[Supplied information — start]

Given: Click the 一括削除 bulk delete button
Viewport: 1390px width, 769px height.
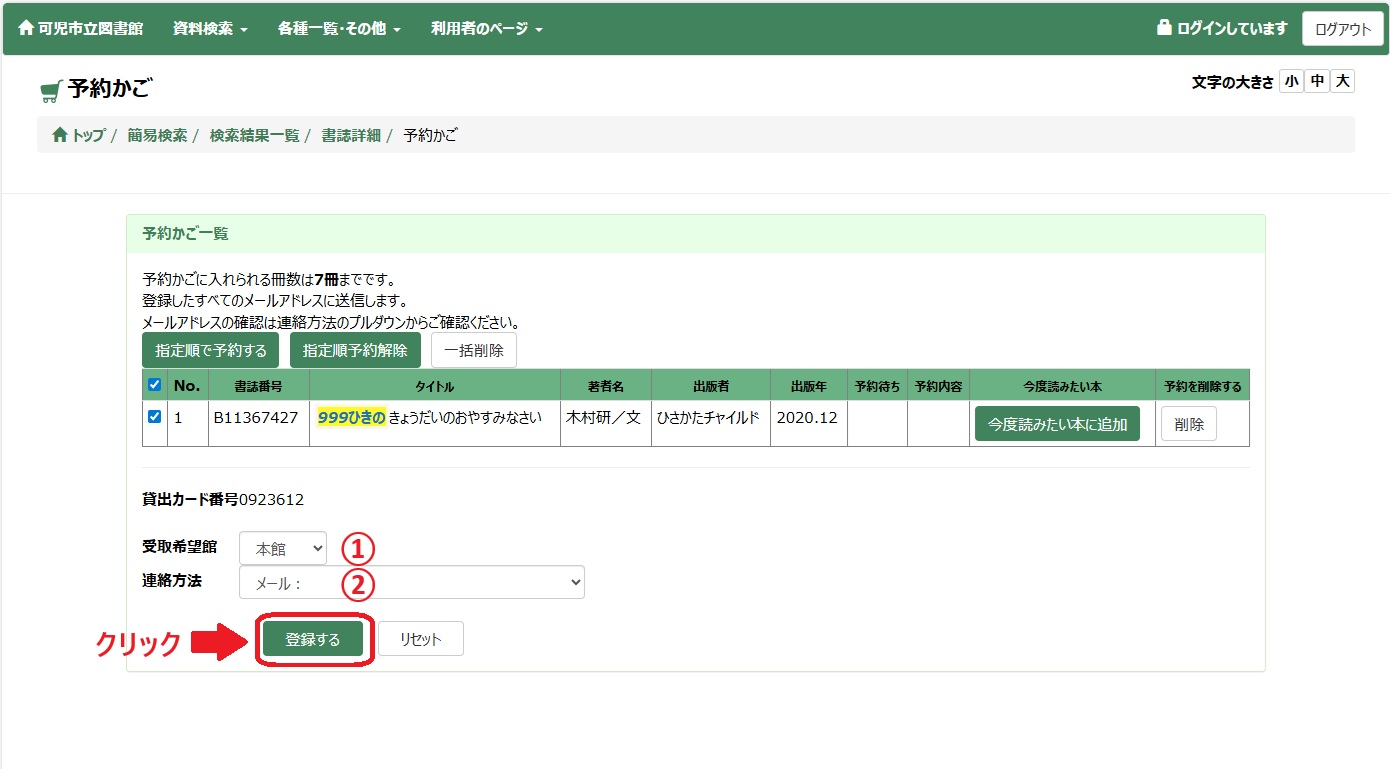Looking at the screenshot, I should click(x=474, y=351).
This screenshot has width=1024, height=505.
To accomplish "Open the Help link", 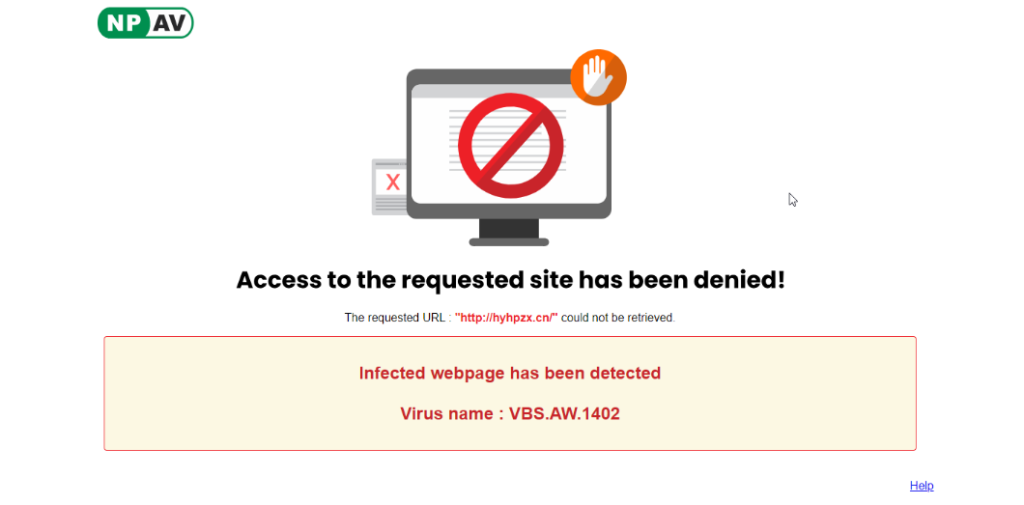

[Supplied information — finish]

§ **Problem requirements**: Return the records exactly. Don't carry the pictures over.

§ **Task output**:
Given: Click the 一括削除 bulk delete button
Viewport: 1390px width, 769px height.
Looking at the screenshot, I should click(x=474, y=351).
This screenshot has width=1024, height=505.
To accomplish "Open the Help link", 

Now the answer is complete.